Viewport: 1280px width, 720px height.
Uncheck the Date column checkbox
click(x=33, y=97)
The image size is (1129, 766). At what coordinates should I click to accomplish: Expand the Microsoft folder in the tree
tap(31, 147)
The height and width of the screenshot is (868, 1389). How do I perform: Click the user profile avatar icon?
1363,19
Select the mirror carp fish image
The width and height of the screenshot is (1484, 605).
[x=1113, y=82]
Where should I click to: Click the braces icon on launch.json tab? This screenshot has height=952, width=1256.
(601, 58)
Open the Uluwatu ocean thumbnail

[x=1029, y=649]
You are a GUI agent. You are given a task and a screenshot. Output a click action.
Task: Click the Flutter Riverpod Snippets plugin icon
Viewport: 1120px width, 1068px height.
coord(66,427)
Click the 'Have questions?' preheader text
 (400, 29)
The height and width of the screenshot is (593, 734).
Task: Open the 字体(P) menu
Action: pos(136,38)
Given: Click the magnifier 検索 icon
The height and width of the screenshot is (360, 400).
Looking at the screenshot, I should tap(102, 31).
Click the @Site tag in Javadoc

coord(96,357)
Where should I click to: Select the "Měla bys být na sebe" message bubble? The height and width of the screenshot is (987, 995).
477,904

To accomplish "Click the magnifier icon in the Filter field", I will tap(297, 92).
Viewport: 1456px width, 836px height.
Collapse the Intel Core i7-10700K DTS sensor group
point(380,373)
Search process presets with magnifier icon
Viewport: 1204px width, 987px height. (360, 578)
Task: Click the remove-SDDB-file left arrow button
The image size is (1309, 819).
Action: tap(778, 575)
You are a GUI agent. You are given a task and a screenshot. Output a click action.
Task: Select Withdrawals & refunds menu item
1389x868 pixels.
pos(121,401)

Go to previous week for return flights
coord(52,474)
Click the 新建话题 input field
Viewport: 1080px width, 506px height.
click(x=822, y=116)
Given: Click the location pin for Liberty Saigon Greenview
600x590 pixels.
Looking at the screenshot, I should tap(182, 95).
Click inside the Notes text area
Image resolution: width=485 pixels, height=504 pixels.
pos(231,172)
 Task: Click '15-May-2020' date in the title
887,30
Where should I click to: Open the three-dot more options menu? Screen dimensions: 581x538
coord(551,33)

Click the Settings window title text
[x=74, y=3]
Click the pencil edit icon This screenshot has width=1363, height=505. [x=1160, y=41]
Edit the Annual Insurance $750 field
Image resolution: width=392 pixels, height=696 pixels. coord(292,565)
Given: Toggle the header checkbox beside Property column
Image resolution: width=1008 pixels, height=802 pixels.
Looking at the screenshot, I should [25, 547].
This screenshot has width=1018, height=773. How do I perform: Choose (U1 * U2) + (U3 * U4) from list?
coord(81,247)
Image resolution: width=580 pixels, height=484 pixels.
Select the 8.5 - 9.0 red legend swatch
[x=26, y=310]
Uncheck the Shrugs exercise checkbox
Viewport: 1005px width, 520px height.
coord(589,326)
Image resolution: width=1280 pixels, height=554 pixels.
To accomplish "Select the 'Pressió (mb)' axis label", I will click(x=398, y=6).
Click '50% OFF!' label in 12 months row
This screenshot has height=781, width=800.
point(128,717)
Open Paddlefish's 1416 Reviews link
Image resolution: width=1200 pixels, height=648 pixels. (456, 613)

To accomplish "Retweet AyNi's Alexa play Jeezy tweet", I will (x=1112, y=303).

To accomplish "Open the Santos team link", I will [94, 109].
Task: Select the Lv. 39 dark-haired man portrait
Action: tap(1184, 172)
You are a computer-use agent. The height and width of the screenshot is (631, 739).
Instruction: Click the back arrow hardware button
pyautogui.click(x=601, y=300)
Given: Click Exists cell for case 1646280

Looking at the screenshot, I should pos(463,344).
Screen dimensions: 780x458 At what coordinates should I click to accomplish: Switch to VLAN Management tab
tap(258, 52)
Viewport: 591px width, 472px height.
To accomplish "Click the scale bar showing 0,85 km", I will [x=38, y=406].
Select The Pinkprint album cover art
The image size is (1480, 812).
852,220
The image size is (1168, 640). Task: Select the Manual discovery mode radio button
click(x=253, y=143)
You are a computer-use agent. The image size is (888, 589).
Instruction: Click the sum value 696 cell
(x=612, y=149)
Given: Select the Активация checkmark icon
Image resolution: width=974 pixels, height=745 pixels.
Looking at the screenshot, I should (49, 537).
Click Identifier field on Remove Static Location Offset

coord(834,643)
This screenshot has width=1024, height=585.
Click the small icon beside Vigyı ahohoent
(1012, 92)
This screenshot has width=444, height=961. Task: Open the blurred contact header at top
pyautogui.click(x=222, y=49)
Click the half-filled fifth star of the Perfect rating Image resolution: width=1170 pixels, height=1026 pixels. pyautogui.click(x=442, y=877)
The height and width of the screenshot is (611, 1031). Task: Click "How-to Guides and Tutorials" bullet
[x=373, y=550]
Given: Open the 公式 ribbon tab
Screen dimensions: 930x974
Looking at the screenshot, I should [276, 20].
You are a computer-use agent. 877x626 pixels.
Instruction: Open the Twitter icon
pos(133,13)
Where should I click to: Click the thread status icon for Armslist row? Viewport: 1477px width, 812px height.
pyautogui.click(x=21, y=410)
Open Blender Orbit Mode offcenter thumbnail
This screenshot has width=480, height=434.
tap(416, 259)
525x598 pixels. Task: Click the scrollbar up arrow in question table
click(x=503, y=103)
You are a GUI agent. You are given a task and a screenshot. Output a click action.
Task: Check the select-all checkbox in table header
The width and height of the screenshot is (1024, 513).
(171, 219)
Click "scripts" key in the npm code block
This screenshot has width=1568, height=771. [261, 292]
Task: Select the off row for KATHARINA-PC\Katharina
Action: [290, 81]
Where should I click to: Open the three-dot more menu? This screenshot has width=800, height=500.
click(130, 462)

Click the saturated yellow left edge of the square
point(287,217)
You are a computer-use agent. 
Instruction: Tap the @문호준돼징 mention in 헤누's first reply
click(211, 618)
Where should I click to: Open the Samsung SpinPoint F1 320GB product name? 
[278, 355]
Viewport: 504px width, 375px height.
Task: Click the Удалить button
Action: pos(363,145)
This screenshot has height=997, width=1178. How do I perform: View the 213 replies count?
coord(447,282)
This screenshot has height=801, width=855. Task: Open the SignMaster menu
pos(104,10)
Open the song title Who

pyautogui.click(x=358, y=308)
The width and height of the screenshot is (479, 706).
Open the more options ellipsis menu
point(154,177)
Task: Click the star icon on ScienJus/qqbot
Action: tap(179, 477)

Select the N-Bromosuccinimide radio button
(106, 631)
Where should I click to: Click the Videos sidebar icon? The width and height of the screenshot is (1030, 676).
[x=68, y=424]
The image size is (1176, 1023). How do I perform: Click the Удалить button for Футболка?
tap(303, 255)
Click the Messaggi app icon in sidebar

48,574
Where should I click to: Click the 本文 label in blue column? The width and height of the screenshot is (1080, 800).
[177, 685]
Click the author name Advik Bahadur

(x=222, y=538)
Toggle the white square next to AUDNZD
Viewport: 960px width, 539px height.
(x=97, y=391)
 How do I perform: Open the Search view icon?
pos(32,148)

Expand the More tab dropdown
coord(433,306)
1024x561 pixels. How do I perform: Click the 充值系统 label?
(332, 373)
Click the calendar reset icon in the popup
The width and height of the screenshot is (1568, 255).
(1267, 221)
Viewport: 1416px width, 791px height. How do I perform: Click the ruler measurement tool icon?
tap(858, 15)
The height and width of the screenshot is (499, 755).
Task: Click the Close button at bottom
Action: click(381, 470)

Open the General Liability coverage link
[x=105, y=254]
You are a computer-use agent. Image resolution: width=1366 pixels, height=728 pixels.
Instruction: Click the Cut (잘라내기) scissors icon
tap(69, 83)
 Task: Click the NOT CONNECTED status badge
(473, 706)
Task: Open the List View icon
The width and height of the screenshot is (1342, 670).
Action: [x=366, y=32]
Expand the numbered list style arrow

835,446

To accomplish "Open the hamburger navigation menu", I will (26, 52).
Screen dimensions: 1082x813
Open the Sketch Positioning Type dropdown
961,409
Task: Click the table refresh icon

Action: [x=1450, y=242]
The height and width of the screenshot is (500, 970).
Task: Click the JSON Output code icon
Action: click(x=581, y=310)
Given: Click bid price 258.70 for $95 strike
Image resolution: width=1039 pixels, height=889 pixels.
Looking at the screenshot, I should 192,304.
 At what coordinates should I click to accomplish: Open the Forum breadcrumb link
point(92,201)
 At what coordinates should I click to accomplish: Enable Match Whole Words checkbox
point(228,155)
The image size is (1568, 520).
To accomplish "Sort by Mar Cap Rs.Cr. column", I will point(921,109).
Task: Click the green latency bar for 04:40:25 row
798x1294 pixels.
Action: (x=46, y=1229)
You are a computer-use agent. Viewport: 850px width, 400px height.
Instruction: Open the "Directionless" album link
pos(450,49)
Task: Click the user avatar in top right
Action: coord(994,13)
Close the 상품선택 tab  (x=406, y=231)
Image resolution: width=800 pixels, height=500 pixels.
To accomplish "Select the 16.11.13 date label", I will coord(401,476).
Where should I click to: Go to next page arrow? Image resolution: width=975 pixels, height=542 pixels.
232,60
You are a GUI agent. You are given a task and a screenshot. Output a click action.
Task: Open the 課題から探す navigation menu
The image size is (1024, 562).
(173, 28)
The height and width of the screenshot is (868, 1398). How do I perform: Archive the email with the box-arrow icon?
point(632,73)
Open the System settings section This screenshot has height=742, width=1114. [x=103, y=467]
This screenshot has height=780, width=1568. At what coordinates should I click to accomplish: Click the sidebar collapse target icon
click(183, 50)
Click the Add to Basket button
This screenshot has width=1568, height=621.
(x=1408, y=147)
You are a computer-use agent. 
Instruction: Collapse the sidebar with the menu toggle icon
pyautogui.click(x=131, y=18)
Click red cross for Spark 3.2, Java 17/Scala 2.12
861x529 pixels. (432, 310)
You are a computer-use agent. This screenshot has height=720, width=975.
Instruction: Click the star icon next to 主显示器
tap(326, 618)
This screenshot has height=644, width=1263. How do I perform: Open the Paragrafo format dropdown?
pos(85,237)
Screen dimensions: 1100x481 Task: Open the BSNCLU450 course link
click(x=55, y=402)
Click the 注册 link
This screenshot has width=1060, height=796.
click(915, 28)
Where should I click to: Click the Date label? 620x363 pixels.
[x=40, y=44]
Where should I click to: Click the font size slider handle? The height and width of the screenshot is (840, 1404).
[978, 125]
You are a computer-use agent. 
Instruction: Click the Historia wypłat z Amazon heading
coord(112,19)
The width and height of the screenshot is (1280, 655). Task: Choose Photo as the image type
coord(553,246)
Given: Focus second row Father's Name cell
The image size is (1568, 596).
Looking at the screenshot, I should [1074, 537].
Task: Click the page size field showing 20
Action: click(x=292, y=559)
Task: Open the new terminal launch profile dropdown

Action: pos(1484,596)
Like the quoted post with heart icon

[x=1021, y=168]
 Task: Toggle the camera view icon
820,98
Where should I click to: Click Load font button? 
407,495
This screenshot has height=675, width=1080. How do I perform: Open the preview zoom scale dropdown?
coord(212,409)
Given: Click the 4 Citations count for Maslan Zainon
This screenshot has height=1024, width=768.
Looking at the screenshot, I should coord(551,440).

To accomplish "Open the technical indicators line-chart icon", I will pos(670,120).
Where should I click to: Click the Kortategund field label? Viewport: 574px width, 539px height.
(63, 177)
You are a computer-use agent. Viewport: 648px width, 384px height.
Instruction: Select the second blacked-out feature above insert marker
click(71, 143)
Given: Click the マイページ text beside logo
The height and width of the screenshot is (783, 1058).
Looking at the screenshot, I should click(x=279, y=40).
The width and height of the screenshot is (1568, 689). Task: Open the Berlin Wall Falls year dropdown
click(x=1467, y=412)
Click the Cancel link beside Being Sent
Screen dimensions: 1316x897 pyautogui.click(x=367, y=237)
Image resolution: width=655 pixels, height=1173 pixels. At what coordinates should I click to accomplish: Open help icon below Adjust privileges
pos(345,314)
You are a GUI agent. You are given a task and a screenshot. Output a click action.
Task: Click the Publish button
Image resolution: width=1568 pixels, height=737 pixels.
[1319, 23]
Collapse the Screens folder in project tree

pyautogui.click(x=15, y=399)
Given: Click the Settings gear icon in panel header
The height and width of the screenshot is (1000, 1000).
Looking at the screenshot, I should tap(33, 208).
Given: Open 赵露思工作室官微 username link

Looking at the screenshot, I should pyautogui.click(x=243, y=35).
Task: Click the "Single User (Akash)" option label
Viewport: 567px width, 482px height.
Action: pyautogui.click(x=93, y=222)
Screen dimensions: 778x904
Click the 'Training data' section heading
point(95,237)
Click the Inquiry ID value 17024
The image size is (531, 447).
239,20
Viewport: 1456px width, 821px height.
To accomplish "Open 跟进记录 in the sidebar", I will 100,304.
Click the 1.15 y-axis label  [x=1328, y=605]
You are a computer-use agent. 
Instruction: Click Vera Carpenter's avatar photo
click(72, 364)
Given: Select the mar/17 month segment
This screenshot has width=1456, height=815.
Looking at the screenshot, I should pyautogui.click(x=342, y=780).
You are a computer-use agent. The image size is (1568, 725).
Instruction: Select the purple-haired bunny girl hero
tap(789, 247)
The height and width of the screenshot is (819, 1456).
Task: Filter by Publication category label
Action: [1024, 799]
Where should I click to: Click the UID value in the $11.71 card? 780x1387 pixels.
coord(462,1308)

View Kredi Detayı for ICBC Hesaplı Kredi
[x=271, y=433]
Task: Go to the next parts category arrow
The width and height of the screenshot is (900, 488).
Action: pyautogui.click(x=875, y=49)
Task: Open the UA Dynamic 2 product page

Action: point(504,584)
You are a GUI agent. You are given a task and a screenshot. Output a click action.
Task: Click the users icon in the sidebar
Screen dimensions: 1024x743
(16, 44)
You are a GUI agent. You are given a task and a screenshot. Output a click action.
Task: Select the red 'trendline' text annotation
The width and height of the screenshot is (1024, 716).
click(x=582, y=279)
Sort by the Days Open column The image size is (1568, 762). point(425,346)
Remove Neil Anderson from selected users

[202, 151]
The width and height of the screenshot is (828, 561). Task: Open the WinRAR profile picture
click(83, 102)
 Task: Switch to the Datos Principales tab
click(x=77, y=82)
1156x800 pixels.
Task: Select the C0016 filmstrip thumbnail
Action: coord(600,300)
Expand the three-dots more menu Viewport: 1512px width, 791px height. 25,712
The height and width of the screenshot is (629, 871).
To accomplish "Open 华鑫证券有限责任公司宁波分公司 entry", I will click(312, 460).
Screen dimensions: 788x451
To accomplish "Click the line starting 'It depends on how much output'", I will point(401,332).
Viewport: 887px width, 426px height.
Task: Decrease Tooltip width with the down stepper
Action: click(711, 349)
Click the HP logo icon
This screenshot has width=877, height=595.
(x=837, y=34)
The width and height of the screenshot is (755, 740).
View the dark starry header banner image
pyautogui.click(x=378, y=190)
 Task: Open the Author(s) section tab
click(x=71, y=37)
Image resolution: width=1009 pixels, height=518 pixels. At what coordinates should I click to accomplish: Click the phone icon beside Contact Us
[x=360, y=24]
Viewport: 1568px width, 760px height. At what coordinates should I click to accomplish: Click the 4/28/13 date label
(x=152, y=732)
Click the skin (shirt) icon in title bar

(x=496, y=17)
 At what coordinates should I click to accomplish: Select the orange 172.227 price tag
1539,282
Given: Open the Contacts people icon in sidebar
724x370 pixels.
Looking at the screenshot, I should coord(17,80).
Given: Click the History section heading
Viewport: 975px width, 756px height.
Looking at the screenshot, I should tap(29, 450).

* **WHAT THIS TASK INVOLVES**
Reproduce every line above that contains the string "navigation".

* **REPLY**
To accomplish "Open the hamburger navigation menu", I will (26, 52).
Task: Open the 課題から探す navigation menu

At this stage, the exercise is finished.